#### Instructions for the task:
Only the lines from the one containing "Master of AP Moller-Maersk (896, 1317)" to the end of the entries should be written out, each exactly as it stands, both ends included.

Items listed in a dataset:
BEGIN
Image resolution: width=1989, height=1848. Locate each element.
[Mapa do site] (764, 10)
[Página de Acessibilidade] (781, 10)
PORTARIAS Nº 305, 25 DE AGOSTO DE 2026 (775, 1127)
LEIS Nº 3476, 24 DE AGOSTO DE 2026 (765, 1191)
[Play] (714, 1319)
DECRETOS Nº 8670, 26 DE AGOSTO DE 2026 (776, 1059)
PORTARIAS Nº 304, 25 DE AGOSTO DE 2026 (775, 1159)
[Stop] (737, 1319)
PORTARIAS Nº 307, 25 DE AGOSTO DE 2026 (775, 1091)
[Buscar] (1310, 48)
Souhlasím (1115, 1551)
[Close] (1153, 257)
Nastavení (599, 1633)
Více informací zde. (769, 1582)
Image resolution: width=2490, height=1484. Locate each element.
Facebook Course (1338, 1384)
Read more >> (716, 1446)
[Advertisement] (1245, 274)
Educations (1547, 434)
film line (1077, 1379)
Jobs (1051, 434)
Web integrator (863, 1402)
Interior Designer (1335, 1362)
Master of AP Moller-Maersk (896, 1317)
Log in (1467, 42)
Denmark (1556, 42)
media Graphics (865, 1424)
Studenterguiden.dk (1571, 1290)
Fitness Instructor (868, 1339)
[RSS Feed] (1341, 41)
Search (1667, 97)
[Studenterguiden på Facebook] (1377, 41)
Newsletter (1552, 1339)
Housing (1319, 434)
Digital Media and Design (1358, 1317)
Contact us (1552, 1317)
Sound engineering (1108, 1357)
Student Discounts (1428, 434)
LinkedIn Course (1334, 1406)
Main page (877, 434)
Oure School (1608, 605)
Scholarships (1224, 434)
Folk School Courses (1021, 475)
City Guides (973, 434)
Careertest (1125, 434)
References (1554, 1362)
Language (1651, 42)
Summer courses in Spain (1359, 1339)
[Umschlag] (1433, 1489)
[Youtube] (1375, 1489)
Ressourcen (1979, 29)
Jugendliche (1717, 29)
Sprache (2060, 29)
END
#### Reply:
Master of AP Moller-Maersk (896, 1317)
Log in (1467, 42)
Denmark (1556, 42)
media Graphics (865, 1424)
Studenterguiden.dk (1571, 1290)
Fitness Instructor (868, 1339)
[RSS Feed] (1341, 41)
Search (1667, 97)
[Studenterguiden på Facebook] (1377, 41)
Newsletter (1552, 1339)
Housing (1319, 434)
Digital Media and Design (1358, 1317)
Contact us (1552, 1317)
Sound engineering (1108, 1357)
Student Discounts (1428, 434)
LinkedIn Course (1334, 1406)
Main page (877, 434)
Oure School (1608, 605)
Scholarships (1224, 434)
Folk School Courses (1021, 475)
City Guides (973, 434)
Careertest (1125, 434)
References (1554, 1362)
Language (1651, 42)
Summer courses in Spain (1359, 1339)
[Umschlag] (1433, 1489)
[Youtube] (1375, 1489)
Ressourcen (1979, 29)
Jugendliche (1717, 29)
Sprache (2060, 29)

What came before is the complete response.